The critical thing to think about is that because each patient responds differently, each patient's GARD will change differently for dose. For example, if we wanted to have 5 extra units of GARD delivered to a patient and the nomogram predicts a 20% absolute benefit in survival, that sounds great. Twenty percent is a huge increase in survival, and of course every clinician would want to give that to their patient. The problem is that to getting 5 units of GARD increased to a patient can be very different from 1 patient to the next. One patient may require a single extra fraction of 2 Gy radiation, which is almost always deliverable in a safe way. In that patient, that would be an easy discussion to have and an easy decision to make as a clinician. However, for other patients who are more radio-resistant, getting 5 units extra units of GARD would be completely unsafe and not worth it, as the toxicities would strongly outweigh the relative possible benefit changes.
Trying to think about how to move forward with tradeoffs between toxicity and benefit is going to be a hugely important thing that we are all going to have to learn together. We have a strong place to start, and a solid footing based on the analysis completed. However, although 1600 patients are a big number, it is not as big as we are used to in some other diseases. Overall, these patients have the information we need. Going forward, it is necessary to add to our collective understanding as a field and continue to measure the parameters that we need to continue to learn. For the community physician, the answer is that we're ready right now. There is level 1 evidence to let us adjust our dosing within safe limits. To start going beyond that, we're going to need more information and controlled trials, but we are ready to move forward right now with clinical decision support tools.
Torres-Roca: Something that might be useful for radiation oncologists to understand is that what we are doing is adding a dimension to dose. We have only considered the physical dimension, and now, we have added a biological dimension. In many ways, that is essentially what happened when integrating computed tomography into the treatment planning system. Back when I started training, we had standard fields that we would use to radiate patients, and when we developed the systems to integrate anatomy into our treatment planning, we realized that we were treating a 3-dimensional system that was different for each patient. Not everybody had the same size prostate, or the same size bladder, or they did not have their rectum in the same place.

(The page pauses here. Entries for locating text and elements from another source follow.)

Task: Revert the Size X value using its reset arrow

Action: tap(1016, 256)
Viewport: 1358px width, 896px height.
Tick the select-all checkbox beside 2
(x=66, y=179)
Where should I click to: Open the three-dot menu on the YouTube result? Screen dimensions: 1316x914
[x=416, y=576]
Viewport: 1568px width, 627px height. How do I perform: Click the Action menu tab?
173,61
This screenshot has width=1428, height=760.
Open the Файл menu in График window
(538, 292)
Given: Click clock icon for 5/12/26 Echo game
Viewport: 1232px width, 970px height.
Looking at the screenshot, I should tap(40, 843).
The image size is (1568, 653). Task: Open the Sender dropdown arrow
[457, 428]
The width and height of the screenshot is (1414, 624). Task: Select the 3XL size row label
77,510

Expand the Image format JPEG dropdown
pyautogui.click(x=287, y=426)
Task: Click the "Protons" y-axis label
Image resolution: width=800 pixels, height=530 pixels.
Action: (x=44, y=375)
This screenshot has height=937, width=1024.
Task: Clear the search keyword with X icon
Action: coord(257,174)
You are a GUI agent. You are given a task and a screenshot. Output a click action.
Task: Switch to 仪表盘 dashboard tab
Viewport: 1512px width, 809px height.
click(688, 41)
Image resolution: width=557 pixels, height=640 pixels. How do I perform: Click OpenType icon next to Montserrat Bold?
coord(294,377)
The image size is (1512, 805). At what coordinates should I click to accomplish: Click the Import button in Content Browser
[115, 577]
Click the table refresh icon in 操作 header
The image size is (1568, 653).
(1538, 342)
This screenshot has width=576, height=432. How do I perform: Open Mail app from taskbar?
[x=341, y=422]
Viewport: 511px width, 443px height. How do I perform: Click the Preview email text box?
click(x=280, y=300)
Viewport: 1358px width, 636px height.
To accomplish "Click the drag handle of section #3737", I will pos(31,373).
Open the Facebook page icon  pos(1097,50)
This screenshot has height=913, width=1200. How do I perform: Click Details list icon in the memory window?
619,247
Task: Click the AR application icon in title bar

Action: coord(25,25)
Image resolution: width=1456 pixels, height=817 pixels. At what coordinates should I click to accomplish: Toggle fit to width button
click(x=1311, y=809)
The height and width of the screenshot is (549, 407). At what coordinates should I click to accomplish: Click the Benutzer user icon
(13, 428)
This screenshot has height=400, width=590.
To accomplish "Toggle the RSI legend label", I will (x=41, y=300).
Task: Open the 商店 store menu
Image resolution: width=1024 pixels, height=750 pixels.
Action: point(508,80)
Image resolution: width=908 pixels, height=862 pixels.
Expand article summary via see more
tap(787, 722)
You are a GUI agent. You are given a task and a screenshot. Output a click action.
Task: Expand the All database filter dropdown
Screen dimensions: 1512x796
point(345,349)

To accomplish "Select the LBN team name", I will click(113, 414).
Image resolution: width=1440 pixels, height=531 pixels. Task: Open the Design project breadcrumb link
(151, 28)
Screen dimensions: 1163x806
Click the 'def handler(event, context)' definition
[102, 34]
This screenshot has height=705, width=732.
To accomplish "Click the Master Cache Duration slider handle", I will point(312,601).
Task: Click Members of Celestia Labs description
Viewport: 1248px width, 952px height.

By adjusting our treatments based on that information and adding that new dimension, we had a new tool to optimize how we prescribed radiotherapy. This is essentially the same thing. We are adding a dimension that allows us to understand dose much better, and that is going to help us optimize dose better. Overall, I want to make this available for physicians to use. That is the next step, and of course, we are going to be doing more trials in parallel with that. However, we are at a point where we need to get the era of genomics started in radiation.